Ein Ehepaar schaut aus dem Fenster auf die Straße. Dort hält eine grölende Menschenmenge Schilder in die Höhe, auf denen Botschaften wie „Merkel muss hängen“ und „Deutschland den Deutschen“ zu lesen sind. Kommentar des Ehepaars: „Schlimm, wie die Leute in aller Öffentlichkeit ihre Notdurft verrichten.“ Die Szene hat der Werbetexter Kai Flemming gezeichnet. Der Cartoonist veröffentlicht regelmäßig in der Frankfurter Rundschau – und war jetzt mit drei weiteren und Künstlern für eine Signierstunde in der Vegesacker Havengalerie zu Gast.
Unter dem Motto „Satire gegen Rechts“ zeigt die Galerie 79 Cartoons und Texte von 24 Künstlern aus der gleichnamigen Anthologie, erschienen im Lappan Verlag. Neben Kai Flemming sind für die Besucher der Havengalerie auch Katharina Greve, Ruth Hebler und André Sedlaczek gekommen. Ihre Arbeiten sind in der Ausstellung zu sehen.
Im Ankündigungstext der Ausstellung, die bereits im Frühjahr hätte starten sollen, heißt es, dass Vergleiche von Querdenkern mit Widerstandskämperinnen wie Sophie Scholl eine Positionierung gegen rechtes Gedankengut erfordern. „Das zeigt, wie wichtig es ist, dass die Thematik ins Bewusstsein kommt. Wenn man das humoristisch behandelt, ist es eingängiger als ernsthafte Abhandlungen, die nur traurig machen“, sagt Ausstellungsmacherin Dijana Nukic.
So spricht eine Frau auf einer Party ein Ehepaar an: „Ihr konvertiert zum Judentum?
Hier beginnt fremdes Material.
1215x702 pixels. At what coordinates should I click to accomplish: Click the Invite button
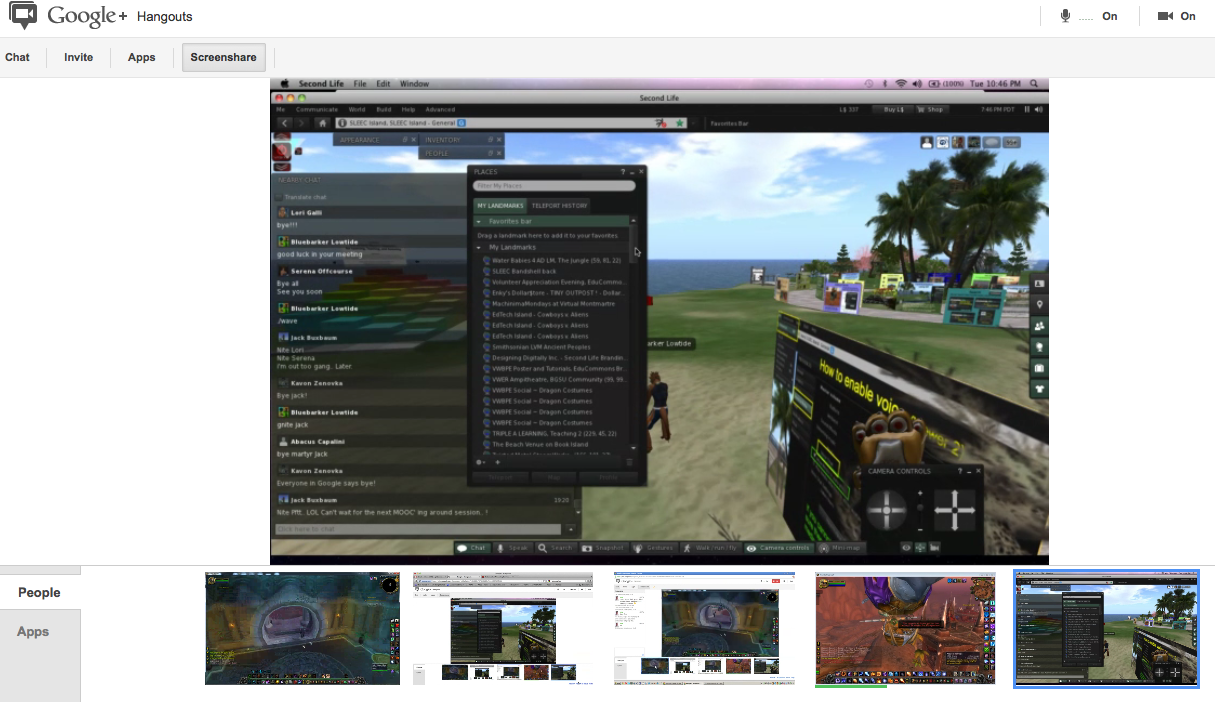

Warum?“ Antwort: „Wir wollen auch Teil dieser Weltverschwörung werden!“ Dieses Werk stammt von Katharina Greve, einer Künstlerin aus Berlin, die unter anderem im Satiremagazin „Titanic“ sowie in „Das Magazin“ und dem „Tagesspiegel“ veröffentlicht. Seit 2004 zeichnet sie ernsthaft, wie sie sagt. Ihren Stil bezeichnet sie als reduziert. Besonders bekannt ist Greve für die Figur der Cousine des Kleinen Prinzen, die kleine dicke Prinzessin Petronia.
Motivation für politische Statements durch Cartoons, Comics und Karikaturen gebe es genug, sagt Kai Flemming: „Das ist ein Weg, seine Wut loszuwerden. Die Rechten sind lächerliche Menschen mit lächerlichen Gedanken, also kann man sie nur lächerlich machen.“ Die ausgestellten Arbeiten lassen viele Lacher zu. Bei manchen bleibt einem aber auch das Lachen im Halse stecken.
„Die Künstler bringen unerschiedliche Sachverhalte konzentriert auf den Punkt. Das ist eine große Kunst“, sagt Dijana Nukic. Diese große Kunst lockt einige Interessierte zur Signierstunde. Stephan Behrndt aus Rotenburg war bereits zweimal in der Havengalerie und ist über die sozialen Medien vernetzt. „Das ist eine sehr gute Ausstellung“, lobt er, während Kai Flemming ihm eine Buchausgabe signiert.
Auf einer Bank hat André Sedlaczek Platz genommen. „Hier sind wirklich die ganzen Wände vollgehängt, das habe ich so auch noch nicht oft gesehen. Es zeigt das Herzblut und Engagement der Veranstalterin“, so der Cartoonist aus Detmold, der für das Satiremagazin Eulenspiegel zeichnet und nach 2018 zum zweiten Mal in der Havengalerie zu Gast ist. Sein Arbeitsprozess beginnt im Büro, wo Computer, Papier und Stifte auf den Einsatz warten. „Das Equipment ist bereit, und die Idee kommt auf dem Weg zum Schreibtisch."